ST. LOUIS (CN) — The mother of Kajieme Powell, whose shooting death at the hands of two St. Louis police officers after the Michael Brown shooting sparked additional protests, sued the officers, the city and police chief for wrongful death Wednesday.

Powell, who was schizophrenic and had a knife, grabbed two cans of soda and a doughnut from a convenience store and left without paying, then paced in front of the store, mumbling to himself.
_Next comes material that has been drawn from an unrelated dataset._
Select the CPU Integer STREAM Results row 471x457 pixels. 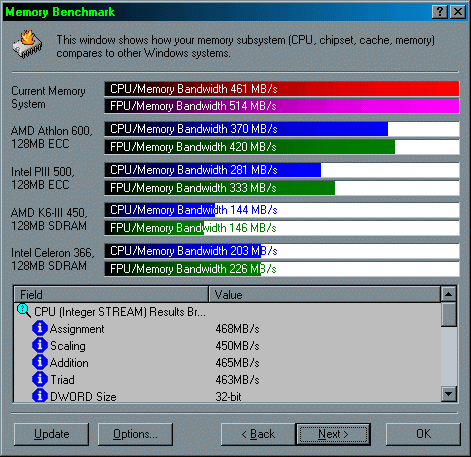tap(227, 312)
St. Louis police Officers Thomas Shelton and Ellis Brown responded when a store employee called to report Powell’s behavior. According to Karen Powell’s federal lawsuit, Shelton and Brown left their vehicle with guns drawn, which agitated Powell, who walked toward them, saying, “Shoot me, shoot me.”

They shot him repeatedly and handcuffed him after he was dead, his mother says. It was Aug. 19, 2014, just 10 days after Michael Brown was fatally shot by a police officer in nearby Ferguson. Brown’s killing set off often-violent protests and brought the issues of racism and excessive police force against African-Americans into the national and world conversations.
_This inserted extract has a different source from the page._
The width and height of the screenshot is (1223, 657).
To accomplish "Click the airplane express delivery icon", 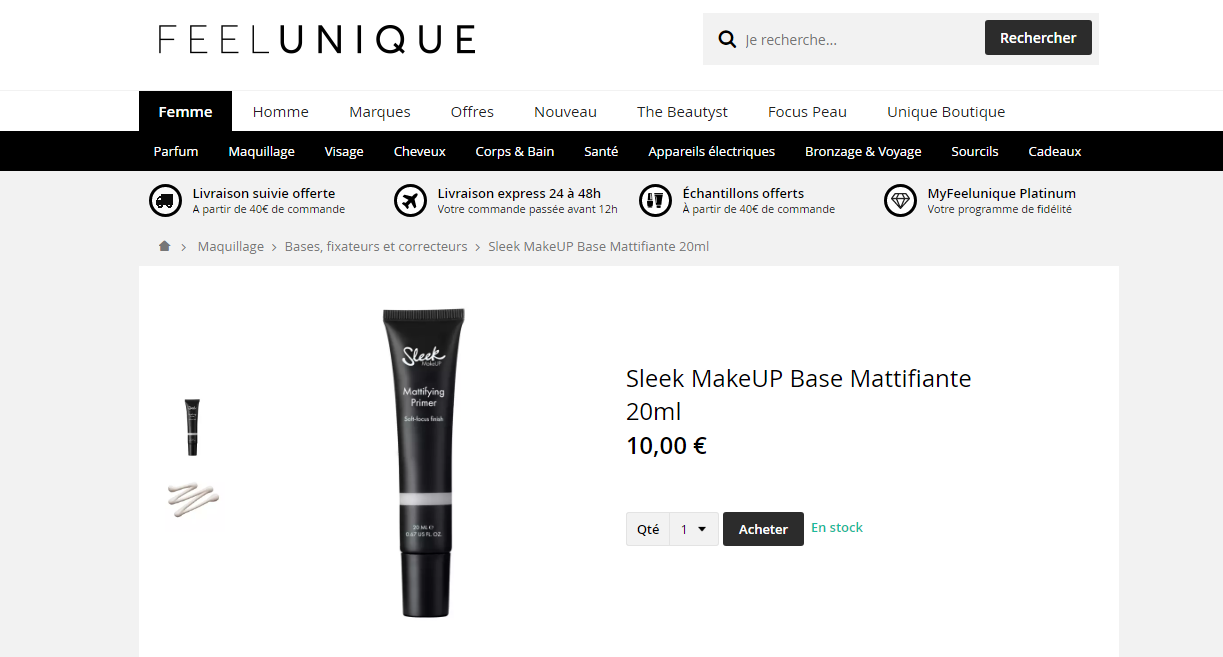I will pyautogui.click(x=410, y=201).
On Wednesday, Kim Powell sued the City of St. Louis, then-Police Chief Sam Dotson and Shelton and Brown.

No one in the St. Louis City Counselor’s Office was available for comment late Wednesday afternoon.

“I think it’s pretty clear that they had a number of options rather than pulling out their guns and start shooting,” Powell’s attorney Jermaine Wooten said in an interview Wednesday.

“They had their vehicle as defense; they could have pepper sprayed him. There were a number of citizens out there who didn’t feel any threat from Mr. Powell. They were out there laughing and videotaping him.”

Wooten said that Brown had taken crisis intervention training, to instruct him on how to deal with people with mental illness, such as Kajieme Powell.

“It was perfectly clear that they were dealing with someone with mental illness,” Wooten said. “They had a call about someone wielding a knife. They should have pre-planned on how to deal with the situation. Clearly they did not.”

Then-St. Louis Prosecuting Attorney Jennifer Joyce declined to press criminal charges against the officers.

The burden of proof is lower in a civil lawsuit than in criminal proceedings. For example, though Darren Wilson, the officer who shot Brown, was not charged criminally, Brown’s family settled its wrongful death suit against Ferguson for $1.5 million.

Wooten said that given the atmosphere after the Brown shooting that the officers should have even been vigilant.

“At the very worst case, they could have Tased him, but I think they could have just talked to him calmly and got the knife from him,” Wooten said. “He (Kajieme Powell) did not need to go to jail that day, he needed to go to a mental hospital and he would have, if Brown had followed the crisis intervention training.

“The family felt if we could get a successful verdict here, we could stop police shootings across the country. We are looking for a significant verdict.”